StatefulSet¶
StatefulSet is a workload API object used to manage stateful applications. Unlike Deployments, StatefulSets maintain a sticky identity for each pod and provide guarantees about ordering and uniqueness.
什么时候使用StatefulSet¶
Use StatefulSets when you need:
Stable, unique network identifiers: Each pod gets a persistent hostname
Stable, persistent storage: Volumes persist across pod rescheduling
Ordered, graceful deployment and scaling: Pods are created/deleted in order
Ordered, automated rolling updates: Updates happen in a specific sequence
Common Use Cases:
Databases (MySQL, PostgreSQL, MongoDB)
Distributed systems (Kafka, Elasticsearch, etcd)
Applications requiring stable network identity (ZooKeeper)

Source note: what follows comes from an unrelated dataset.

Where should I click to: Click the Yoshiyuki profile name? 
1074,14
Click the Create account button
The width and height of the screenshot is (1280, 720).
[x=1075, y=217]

Stateful applications with leader election
StatefulSet vs Deployment¶
Feature |
Deployment |
StatefulSet |
|---|---|---|
Pod Identity |
Random names, interchangeable |
Stable, ordered names |
Network Identity |
Changes on restart |
Persistent hostname |
Storage |
Shared or ephemeral |
Persistent per pod |
Scaling Order |
Parallel, no guarantee |
Sequential, ordered |
Update Strategy |
Can be parallel |
Sequential, ordered |
Use Case |
Stateless apps |
Stateful apps |
StatefulSet基础概念¶
Pod Identity
StatefulSet pods have a unique, stable identity consisting of:
Ordinal Index: Pods are numbered 0 to N-1
Stable Network ID:
<statefulset-name>-<ordinal>Stable Hostname: Each pod has a predictable DNS name
Headless Service
StatefulSets require a Headless Service (ClusterIP: None) to manage network identity:
apiVersion: v1
kind: Service
metadata:
name: nginx-svc
spec:
clusterIP: None # Headless service
selector:
app: nginx
ports:
- port: 80
This creates DNS records for each pod: <pod-name>.<service-name>.<namespace>.svc.cluster.local
创建StatefulSet¶
Example: Nginx StatefulSet
apiVersion: v1
kind: Service
metadata:
name: nginx-svc
labels:
app: nginx
spec:
ports:
- port: 80
name: web
clusterIP: None # Headless service
selector:
app: nginx
---
apiVersion: apps/v1
kind: StatefulSet
metadata:
name: web
spec:
serviceName: "nginx-svc" # Must match the headless service
replicas: 3
selector:
matchLabels:
app: nginx
template:
metadata:
labels:
app: nginx
spec:
containers:
- name: nginx
image: nginx:1.21
ports:
- containerPort: 80
name: web
volumeMounts:
- name: www
mountPath: /usr/share/nginx/html
volumeClaimTemplates: # Creates PVC for each pod
- metadata:
name: www
spec:
accessModes: [ "ReadWriteOnce" ]
storageClassName: "standard" # Use your storage class
resources:
requests:
storage: 1Gi
创建并验证:
# Create the StatefulSet
$ kubectl apply -f statefulset.yaml
service/nginx-svc created
statefulset.apps/web created
# Watch pods being created (notice the ordered creation)
$ kubectl get pods -w
NAME READY STATUS RESTARTS AGE
web-0 0/1 Pending 0 0s
web-0 0/1 ContainerCreating 0 0s
web-0 1/1 Running 0 2s
web-1 0/1 Pending 0 0s
web-1 0/1 ContainerCreating 0 0s
web-1 1/1 Running 0 2s
web-2 0/1 Pending 0 0s
web-2 0/1 ContainerCreating 0 0s
web-2 1/1 Running 0 2s
# View the StatefulSet
$ kubectl get statefulset
NAME READY AGE
web 3/3 1m
# View the pods (notice the ordinal names)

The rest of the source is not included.